Young Scientists use research to tackle Wilmington problems
WILMINGTON, N.C. (WECT) - Since the pandemic struck, all eyes have been on scientists, whether it’s been forming strategies to drop COVID-19 transmission rates or developing lifesaving vaccines.
However, the next generation of researchers is already doing groundbreaking work of its own.
Naomy Alvarado hasn’t even started 6th grade yet, but this summer she’s taken an in-depth look at COVID-19 reproduction and vaccination rates.
She’s tracked the numbers, built graphs and analyzed trends about a disease that’s impacting us all and hitting the LatinX community especially hard.
“I picked this topic because I wanted to see how I could help my community and how to decrease the number of COVID cases,” said Naomy.
She’s preparing to present her findings to adults, and city leaders at the Young Scientist Academy’s upcoming Youth Cause Summit. The Young Scientist Academy (YSA) is a nonprofit that takes kids from diverse backgrounds and helps them learn how to think critically and use science to tackle real world problems head on.
Organizers say they hope to encourage kids to ask questions about the world around them.

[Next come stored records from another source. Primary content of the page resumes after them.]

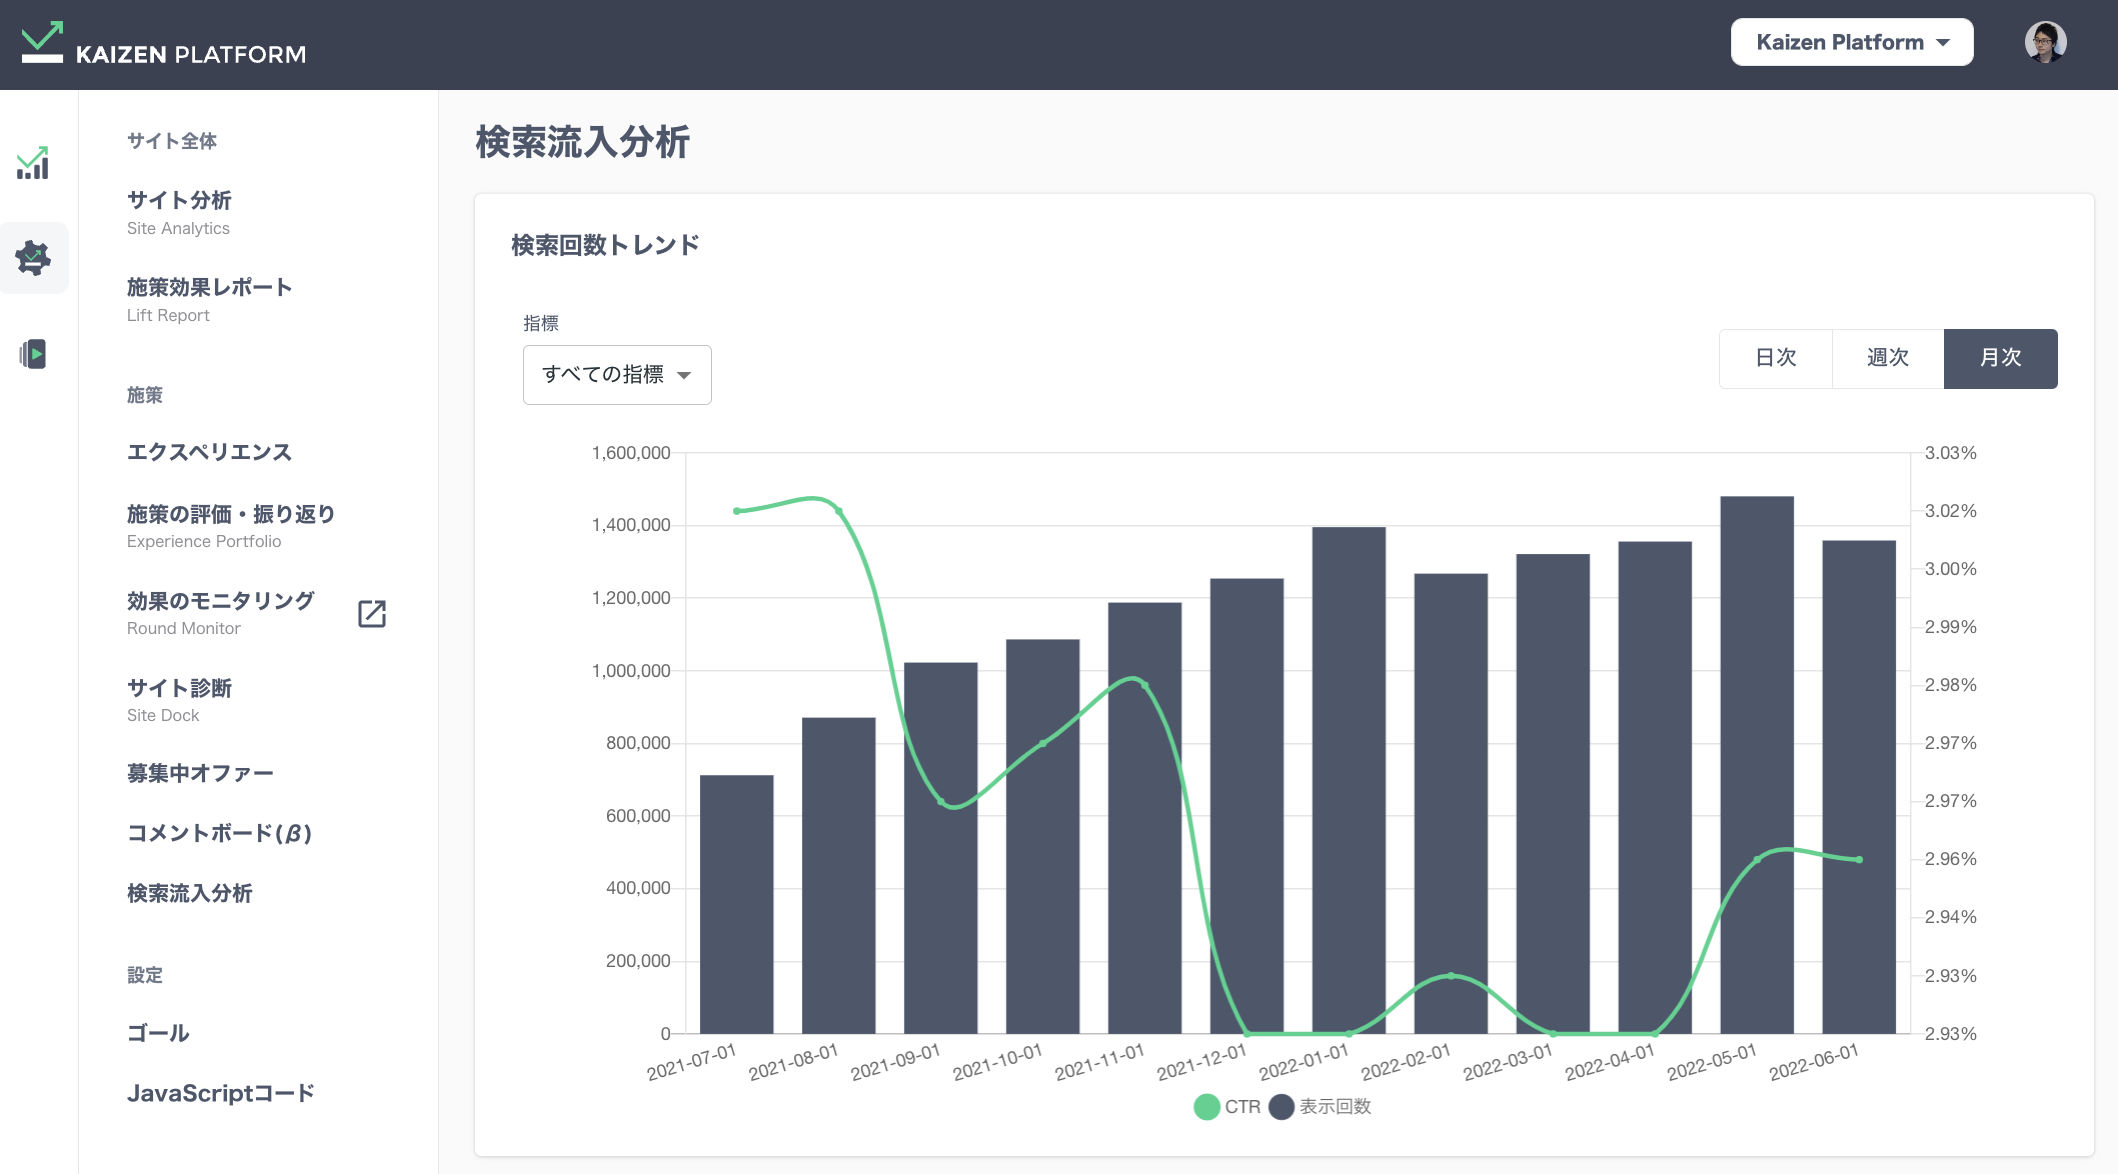Switch the chart granularity to 月次
Screen dimensions: 2118x1174
click(2000, 358)
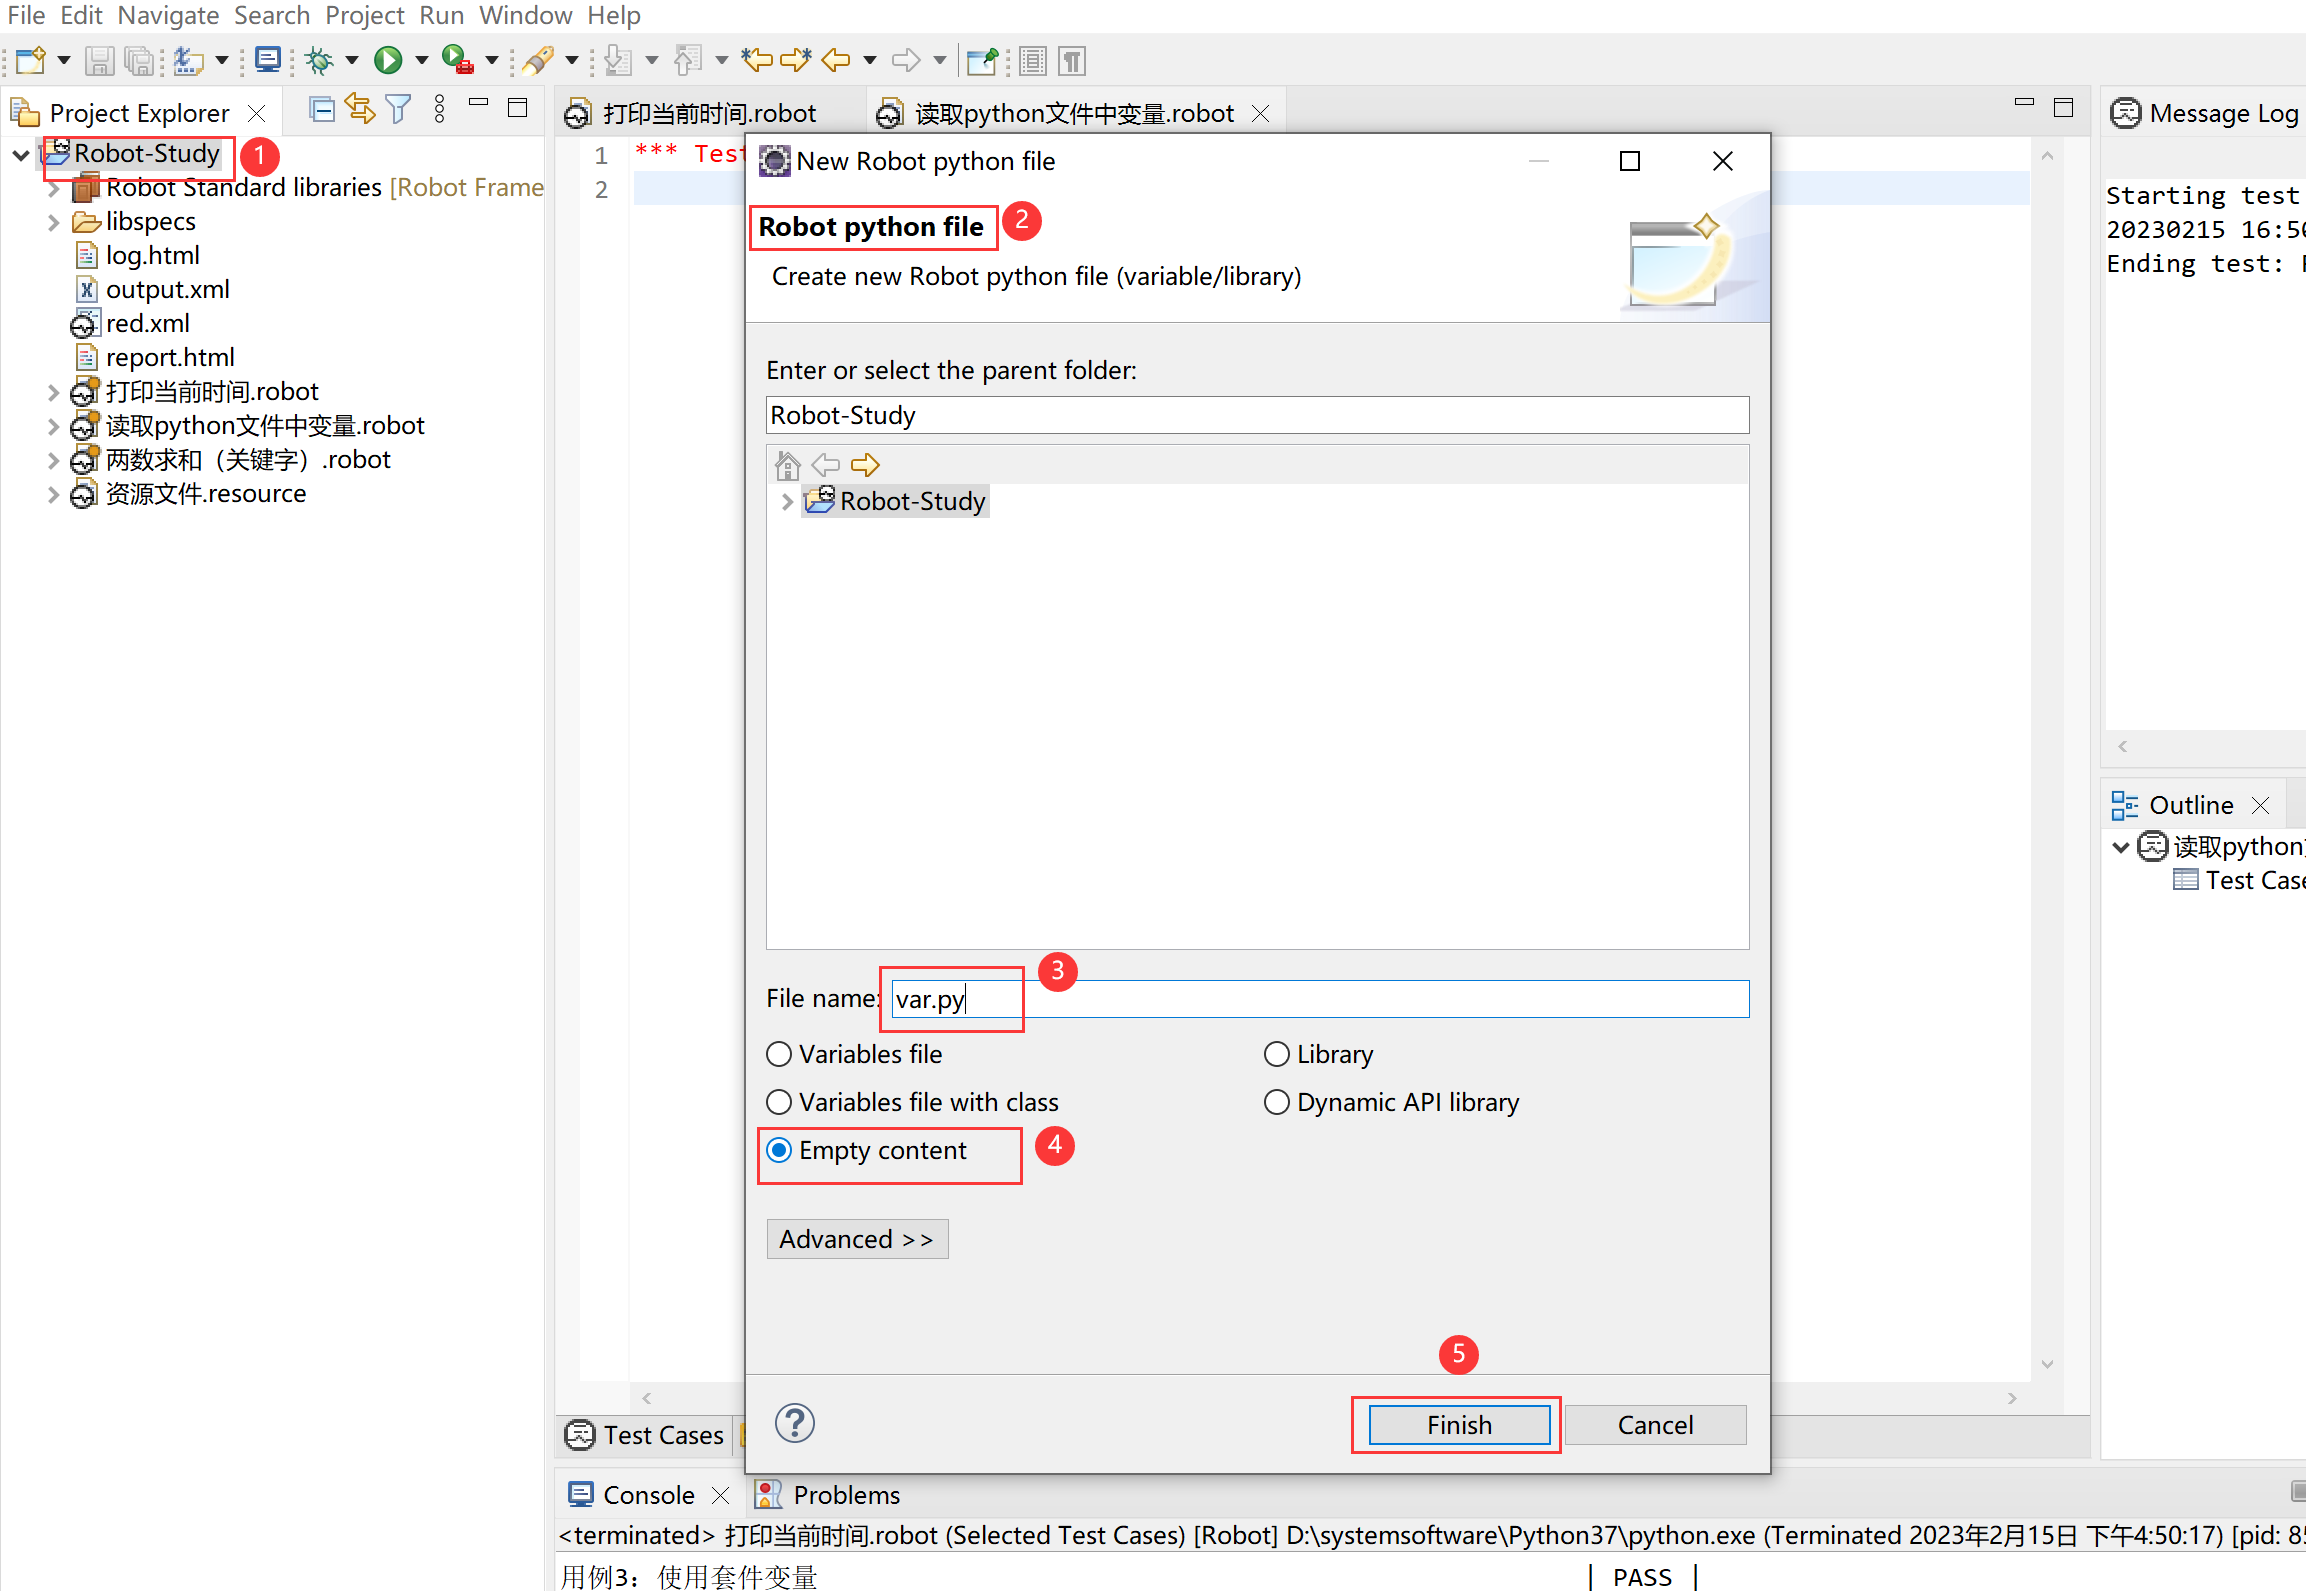The height and width of the screenshot is (1591, 2306).
Task: Click the Save toolbar icon
Action: tap(98, 61)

“There’s a line where they stop regurgitating what they hear from textbooks and teachers and they’re thinking critically enough to form their own hypotheses,” said program director Makayla Molina.
Take Mikila Hiott and Jayla Barnhill’s project — using a thermal camera to investigate why urban areas are hotter than outlying regions.
”My hypothesis is that I think the temperature is increasing because green space is decreasing so we want to plant more trees,” said Mikila.
These projects hit home for these kids because many of them are living the experiment, many are from urban heat islands. One student studying the impact of mold on housing materials is living in a motel still after their home flooded in Hurricane Florence and became infested with mold.
Or, take Camilla Ayivi and Amari Green’s project — analyzing water samples from parks in their neighborhood.
“We’ve tested them — and not really looking that good because a lot of trash is in there, a lot of pollution,” said Amari.
These kids have learned a lot of data but the number one lesson YSA hopes they take away is that anyone can be a scientist.
“Girls in the LatinX community think they can’t do things because they’re a girl, and LatinX,” said 11-year-old Naomy Alvarado. “You can be anything you want to be, [it] doesn’t matter if you’re a girl or a boy, how old you are, or what race you are.”
The Youth Cause Initiative Summit will be held August 13 and 14 and is open to the public.